Loudoun County officials maintain that even if the emergency response to a boy’s drowning in the River Creek neighborhood last summer not been bungled, he could not have been saved, according to a Nov. 3 update on protocol changes stemming from that drowning.
On June 4, 2020, 16-year-old Fitz Thomas, the son of Loudoun NAACP President Michelle Thomas, drowned in the waters at the mouth of the Goose Creek at Confluence Park in the River Creek neighborhood. Loudoun dispatchers did not find out about the incident until 17 minutes after the first call. First responders took more than half an hour to respond to the scene, and 911 call recordings revealed dispatchers passing the calls back and forth between Loudoun and Montgomery County, MD, waving off help from the Loudoun side of the Potomac River, and seeming not to know Loudoun landmarks and geography.
But Fire-Rescue System Chief Keith Johnson said even if first responders had arrived promptly, it would have been too late.
“Even if the call went perfect, the circumstance surrounding the death of Mr. Thomas would not have changed. Given the time that Mr. Thomas was underwater prior to any 911 call… Mr. Thomas would not have survived according to medical professionals,” Johnson said at an update to county supervisors. Loudoun Operational Medical Director Dr. John Morgan said that in cases of drowning, permanent brain injury and death come within minutes.
The county’s report says he had been underwater for more than 25 minutes by the time friends and bystanders found him and pulled him to shore—first responders still hadn’t arrived.

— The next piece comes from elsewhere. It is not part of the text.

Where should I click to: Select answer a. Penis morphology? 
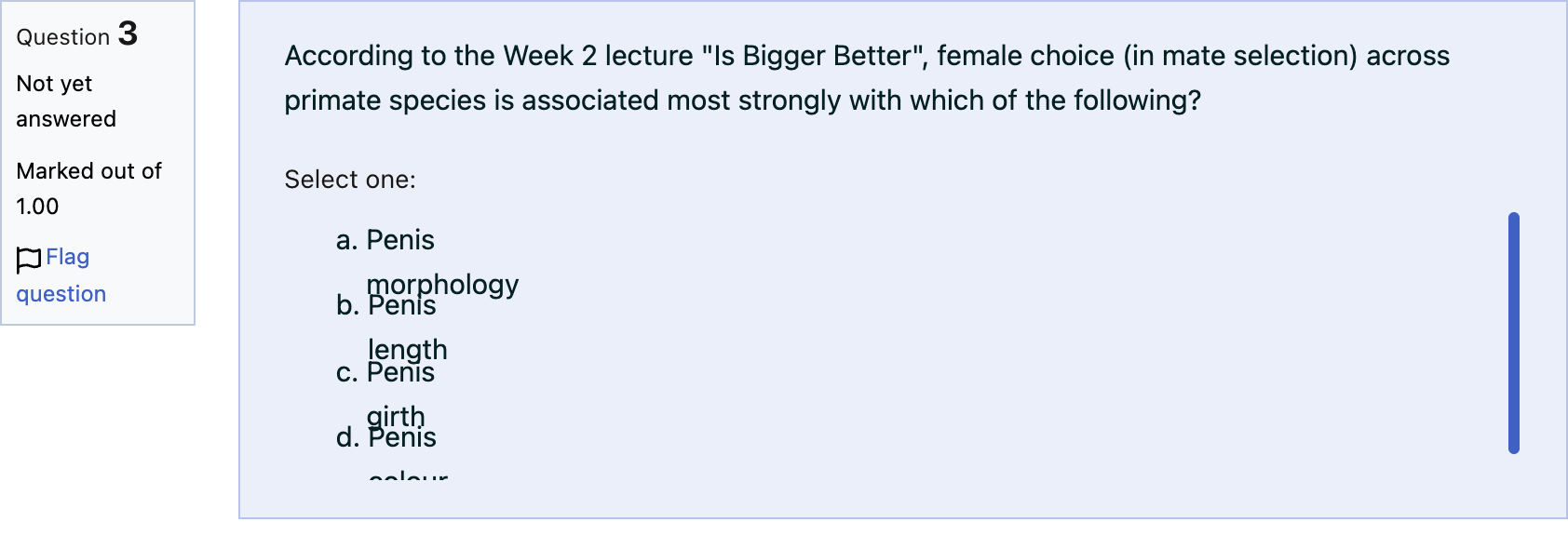[x=427, y=262]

The drowning and slow response have led to calls for 911 reform, and a conflict with the Thomas family which is seeking millions of dollars in compensation.
“These changes are made based on a self-evaluation. All of you guys used to work in corporate or the military, and you know in any serious evaluation, it doesn’t happen internally,” Michelle Thomas told supervisors at the meeting. “When you’re really serious about getting to the core of the issue, you call in external investigators. I ask that you call an external investigation on the incident. My son died. He deserves that.”
Thomas disputes that Fitz was dead by the time he was pulled out of the water. County Attorney Leo Rogers said the county offered to hire an independent medical investigator with the family, but was turned down and has not been allowed to see HIPAA-protected records related to the drowning as part of the investigation. Thomas said her family hired a medical examiner; the county says they were not permitted to see the results of that examination.
“This is my son, I’m going to go through every single piece of evidence to find out what happened to him,” Thomas said.
During a review of what the county fire-rescue system began calling the Perdido Bay Terrace incident, after the nearest road, the department listed 42 changes to their procedures, training and technology to improve their response times, especially along the Potomac and Shenandoah rivers.
According to the fire-rescue department, they have completed or nearly completed 37 of those 42 items, with the rest at least half done. Those range from immediately responding to any calls on the river rather than waiting on Maryland, to developing an interactive atlas of the Potomac River for 911 dispatchers and first responders, to increasing 911 call center staffing and adding 240 missing commonplace names to the county’s Computer Aided Dispatch system.